A combination of more panel makers using its tech paired with more material sales for large displays could mean lots of upside for Universal stock. Plus, many households are confined to home more frequently these days. A new device upgrade cycle has begun, and many of those upgrades include 4K screens. To hasten the adoption of OLED, Universal is also in the early innings of selling its new manufacturing process, organic vapor jet printing, an efficient new process for the making of large screens.
This is another high-flying stock, currently trading for 50 times trailing 12-month free cash flow (revenue less cash operating and capital expenses). However, the potential for double-digit percentage revenue growth is there, and this is a highly profitable outfit. Universal's free cash flow margin was 33% over the last year, and had $640 million in cash and equivalents and zero debt on its balance sheet at the end of March. With new manufacturing tech coming online and the company's partners starting to switch over from LCD en masse, this stock is worth owning over the next few years.
3. StoneCo: Brazil's war on cash is raging
South America's largest economy is reeling from the effects of COVID-19. The Central Bank of Brazil said economic activity shrank 14% from a year ago in May. However, much like the rest of the world, while in-person business transactions have shrunk dramatically, digital is picking up the slack. And that is playing in favor of Brazilian fintech and digital payments platform StoneCo.
The company revealed it handled 51% of Brazil's e-commerce transactions in Q1 2020. It's the dominant force to be reckoned with in the country on the cashless payments front, but e-commerce is still just a mid-single-digit percentage of total retail spending. That's changing fast, though. StoneCo isn't just benefiting from the rapid transition to online shopping, it's helping nurture the movement by providing payment acceptance and other e-commerce management tools to merchants. And after a brief dip in late March and early April, the company reported its transaction volume was growing above 20% year over year in May.

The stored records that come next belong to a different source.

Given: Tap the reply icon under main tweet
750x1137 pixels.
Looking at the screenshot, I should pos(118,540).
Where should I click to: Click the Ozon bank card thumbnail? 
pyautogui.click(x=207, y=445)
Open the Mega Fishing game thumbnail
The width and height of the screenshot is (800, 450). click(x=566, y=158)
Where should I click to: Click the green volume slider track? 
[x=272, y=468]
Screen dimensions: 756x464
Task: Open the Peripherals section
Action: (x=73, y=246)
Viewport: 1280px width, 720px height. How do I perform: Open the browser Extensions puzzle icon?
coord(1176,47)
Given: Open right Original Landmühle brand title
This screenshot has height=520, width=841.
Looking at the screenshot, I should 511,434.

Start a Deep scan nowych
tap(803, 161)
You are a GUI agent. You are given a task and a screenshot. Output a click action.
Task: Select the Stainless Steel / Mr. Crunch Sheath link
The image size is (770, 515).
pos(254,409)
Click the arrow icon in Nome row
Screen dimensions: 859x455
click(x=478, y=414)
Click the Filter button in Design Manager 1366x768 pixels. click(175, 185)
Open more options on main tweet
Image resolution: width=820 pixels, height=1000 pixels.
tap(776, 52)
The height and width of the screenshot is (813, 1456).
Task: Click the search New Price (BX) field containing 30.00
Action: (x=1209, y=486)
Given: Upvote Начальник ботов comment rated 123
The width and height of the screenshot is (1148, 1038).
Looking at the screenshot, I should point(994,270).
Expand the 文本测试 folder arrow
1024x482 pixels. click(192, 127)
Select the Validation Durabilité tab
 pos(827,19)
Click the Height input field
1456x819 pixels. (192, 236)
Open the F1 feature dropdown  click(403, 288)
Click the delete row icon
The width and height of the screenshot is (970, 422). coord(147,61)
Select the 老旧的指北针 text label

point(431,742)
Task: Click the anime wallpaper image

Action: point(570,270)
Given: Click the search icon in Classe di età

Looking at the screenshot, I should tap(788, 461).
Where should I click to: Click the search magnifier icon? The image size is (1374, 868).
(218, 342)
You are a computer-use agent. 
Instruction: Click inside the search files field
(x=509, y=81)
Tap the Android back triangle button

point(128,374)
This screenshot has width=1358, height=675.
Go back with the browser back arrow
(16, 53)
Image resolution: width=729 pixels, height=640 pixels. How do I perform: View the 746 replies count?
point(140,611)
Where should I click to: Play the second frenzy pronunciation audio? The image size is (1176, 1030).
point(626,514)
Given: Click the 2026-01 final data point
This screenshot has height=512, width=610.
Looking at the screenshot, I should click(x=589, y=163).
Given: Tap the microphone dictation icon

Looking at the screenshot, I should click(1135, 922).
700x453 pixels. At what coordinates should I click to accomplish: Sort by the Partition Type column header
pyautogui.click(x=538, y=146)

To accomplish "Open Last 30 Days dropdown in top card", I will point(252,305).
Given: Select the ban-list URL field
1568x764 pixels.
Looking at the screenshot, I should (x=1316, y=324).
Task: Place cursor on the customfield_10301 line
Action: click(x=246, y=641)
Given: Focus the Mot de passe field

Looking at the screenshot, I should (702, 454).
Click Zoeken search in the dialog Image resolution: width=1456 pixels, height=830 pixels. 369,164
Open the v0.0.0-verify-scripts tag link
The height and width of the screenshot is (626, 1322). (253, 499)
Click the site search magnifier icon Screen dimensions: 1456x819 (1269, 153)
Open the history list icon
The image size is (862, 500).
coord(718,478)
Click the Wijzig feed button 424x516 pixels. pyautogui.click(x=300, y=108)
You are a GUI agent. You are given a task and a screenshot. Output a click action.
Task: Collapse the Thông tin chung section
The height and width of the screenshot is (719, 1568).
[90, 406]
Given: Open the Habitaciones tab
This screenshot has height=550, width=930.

As if digital payments weren't enough, the company has also started offering credit services to merchants operating on its platform. It introduces new potential risk if those merchants start to default on loans, but Stone's tech helps it vet who needs some help and checks the ability of the customer to make payments based on the transaction history Stone already has. That kind of real-time operational activity data is an advantage most banks don't have, and it could help Stone maintain its massive momentum in the coming years.
As with the other two companies on this list, Stone's valuation is well into premium territory. Shares currently go for 18 times trailing 12-month sales. However, given the big opportunity and pole position in propelling Brazil into the digital age -- as well as an adjusted earnings profit margin of 23% in Q1 2020 -- this technology stock has huge potential.